In terms of some historical sources of large data. Looks like a lot of new things, new technology, new ideas are starting from the United States, this time is no exception. As early as the Clinton administration, the United States announced the implementation of the National Information Infrastructure Program, an information network of communications networks, computer networks, data networks and consumer electronics that transmits images, languages, text to institutions and families. And then in the Ministry of Defense issued NCW plan, and the development of each year. In this context, March 29, 2012, http://www.aliyun.com/zixun/aggregation/10075.html "> The United States Government announced the" large Data Research and development Initiative (BDR DI), intended to promote a large number of Acquisition of knowledge and insight in complex data sets. By the time the Obama administration launched a "Big Data research and Development initiative", the Big Data era began, and the US and the world started a big data-research boom.
In terms of some of the characteristics of large data, this is the introduction of large data generally have to say, then I also talk about. The main generalization is 4v. namely: scale (volume), multiplicity (produced) and rapidity (velocity) + authenticity (veracity) or value. Scale is actually the size of the data, such as the U.S. stock market daily turnover of 7 billion shares, the amount of data Google processed every day is 24PB ... The size of these data is unimaginable before. Diversity is a description of the diversity of data types, including: Pictures, text, videos, numbers, ... It is because the diversity of data types makes the analysis of large data difficult. Rapidity is the speed at which data volumes grow. But why the fourth one has two definitions, in fact, is a different point of view, one is the IDC company that large data is by value, one is IBM think large data must have authenticity.
If you want to study large data should have some changes in thinking, there are mainly the following three kinds: (1) can analyze more data, associated with the data can be analyzed, but no longer rely on sampling. (2) no longer pursue accuracy. When there is a large amount of real-time data, absolute precision is no longer the main goal of pursuit, properly ignoring the micro-level of precision, will have a better insight at the macro level. (3) no longer keen to find the causal relationship between things, but the relationship between each other. The relationship can not accurately explain the cause of a social phenomenon, but it will reveal its development process. Perhaps this is the difference between traditional data mining.

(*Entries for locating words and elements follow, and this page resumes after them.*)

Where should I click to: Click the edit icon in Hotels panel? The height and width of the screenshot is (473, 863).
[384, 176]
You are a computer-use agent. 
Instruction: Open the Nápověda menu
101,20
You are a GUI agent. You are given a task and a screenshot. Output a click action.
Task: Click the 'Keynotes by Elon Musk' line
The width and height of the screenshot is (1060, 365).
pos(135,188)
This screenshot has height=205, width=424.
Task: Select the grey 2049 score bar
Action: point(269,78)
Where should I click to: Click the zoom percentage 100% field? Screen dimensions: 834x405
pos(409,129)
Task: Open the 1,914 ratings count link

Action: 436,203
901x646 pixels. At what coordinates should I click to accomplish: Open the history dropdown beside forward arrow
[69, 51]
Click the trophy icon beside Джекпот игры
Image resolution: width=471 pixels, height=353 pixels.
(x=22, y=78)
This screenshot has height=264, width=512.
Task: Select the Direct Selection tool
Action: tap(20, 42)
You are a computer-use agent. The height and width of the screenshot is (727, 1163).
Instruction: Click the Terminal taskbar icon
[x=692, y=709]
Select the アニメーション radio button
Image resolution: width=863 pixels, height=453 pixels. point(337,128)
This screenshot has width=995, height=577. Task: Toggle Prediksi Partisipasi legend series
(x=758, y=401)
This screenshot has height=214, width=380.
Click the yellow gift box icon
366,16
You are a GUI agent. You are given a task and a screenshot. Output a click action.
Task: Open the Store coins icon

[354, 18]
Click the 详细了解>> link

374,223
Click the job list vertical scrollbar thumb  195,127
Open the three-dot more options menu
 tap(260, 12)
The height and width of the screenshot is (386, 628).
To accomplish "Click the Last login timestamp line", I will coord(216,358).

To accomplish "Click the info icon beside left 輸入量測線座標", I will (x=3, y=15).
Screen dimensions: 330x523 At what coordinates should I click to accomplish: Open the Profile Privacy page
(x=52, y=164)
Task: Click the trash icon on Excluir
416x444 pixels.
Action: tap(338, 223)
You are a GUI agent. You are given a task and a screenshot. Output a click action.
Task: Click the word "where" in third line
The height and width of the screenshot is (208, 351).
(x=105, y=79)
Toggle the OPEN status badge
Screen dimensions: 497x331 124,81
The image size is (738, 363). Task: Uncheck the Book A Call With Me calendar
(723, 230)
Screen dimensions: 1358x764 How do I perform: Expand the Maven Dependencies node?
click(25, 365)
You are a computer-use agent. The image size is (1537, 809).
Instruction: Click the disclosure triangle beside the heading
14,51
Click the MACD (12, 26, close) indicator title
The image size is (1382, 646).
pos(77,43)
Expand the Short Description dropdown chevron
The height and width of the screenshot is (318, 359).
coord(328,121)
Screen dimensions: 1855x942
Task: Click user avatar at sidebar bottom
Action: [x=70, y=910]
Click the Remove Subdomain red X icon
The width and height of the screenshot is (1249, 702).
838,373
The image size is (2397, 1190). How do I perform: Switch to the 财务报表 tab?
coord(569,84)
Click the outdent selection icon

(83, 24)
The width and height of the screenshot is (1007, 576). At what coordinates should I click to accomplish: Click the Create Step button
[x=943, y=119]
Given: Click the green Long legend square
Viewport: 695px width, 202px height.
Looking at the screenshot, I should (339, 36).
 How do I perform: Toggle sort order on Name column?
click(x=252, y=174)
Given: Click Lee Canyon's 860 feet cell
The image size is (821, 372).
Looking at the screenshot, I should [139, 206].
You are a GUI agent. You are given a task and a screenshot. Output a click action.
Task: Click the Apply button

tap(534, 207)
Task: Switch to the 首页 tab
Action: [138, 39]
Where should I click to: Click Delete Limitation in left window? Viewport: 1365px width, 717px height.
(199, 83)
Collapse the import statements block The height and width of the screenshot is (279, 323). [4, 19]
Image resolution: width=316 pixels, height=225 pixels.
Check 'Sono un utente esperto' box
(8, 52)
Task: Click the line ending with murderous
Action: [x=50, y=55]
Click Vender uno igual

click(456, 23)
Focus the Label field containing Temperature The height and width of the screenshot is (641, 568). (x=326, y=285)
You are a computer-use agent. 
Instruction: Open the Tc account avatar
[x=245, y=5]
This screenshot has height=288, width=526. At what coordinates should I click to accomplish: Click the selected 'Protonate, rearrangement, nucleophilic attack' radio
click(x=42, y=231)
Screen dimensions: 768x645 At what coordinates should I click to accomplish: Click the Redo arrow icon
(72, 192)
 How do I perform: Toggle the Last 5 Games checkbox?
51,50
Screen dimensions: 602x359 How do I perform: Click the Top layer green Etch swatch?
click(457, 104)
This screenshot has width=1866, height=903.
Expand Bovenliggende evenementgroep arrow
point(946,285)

There is an image of the analogy, the previous data mining pond fishing, to large data is the sea fishing, the previous analysis is toward their own booking target direction to dig, and the big Data era is not know what results, perhaps nothing, so like the sea fishing. The most famous example of this is the relationship between beer and diapers, which was not known to be relevant, but the correlation was obtained through the analysis of large data.
Finally, I want to talk about some applications of large data. Remember the core value of large data analysis first. Full samples to eliminate the impact of information noise, improve the accuracy rate, because of efficiency, to compensate for accuracy. Although the traditional sampling statistics may be more accurate, but often lag, this lag is sometimes fatal. The combination of large data era and social computing, traffic engineering in large data era, only power grid in large data era, large data analysis and the change of marketing means can be applied in many aspects.
The content source of this page is from Internet, which doesn't represent Alibaba Cloud's opinion;
products and services mentioned on that page don't have any relationship with Alibaba Cloud. If the
content of the page makes you feel confusing, please write us an email, we will handle the problem
within 5 days after receiving your email.
If you find any instances of plagiarism from the community, please send an email to:
info-contact@alibabacloud.com
and provide relevant evidence. A staff member will contact you within 5 working days.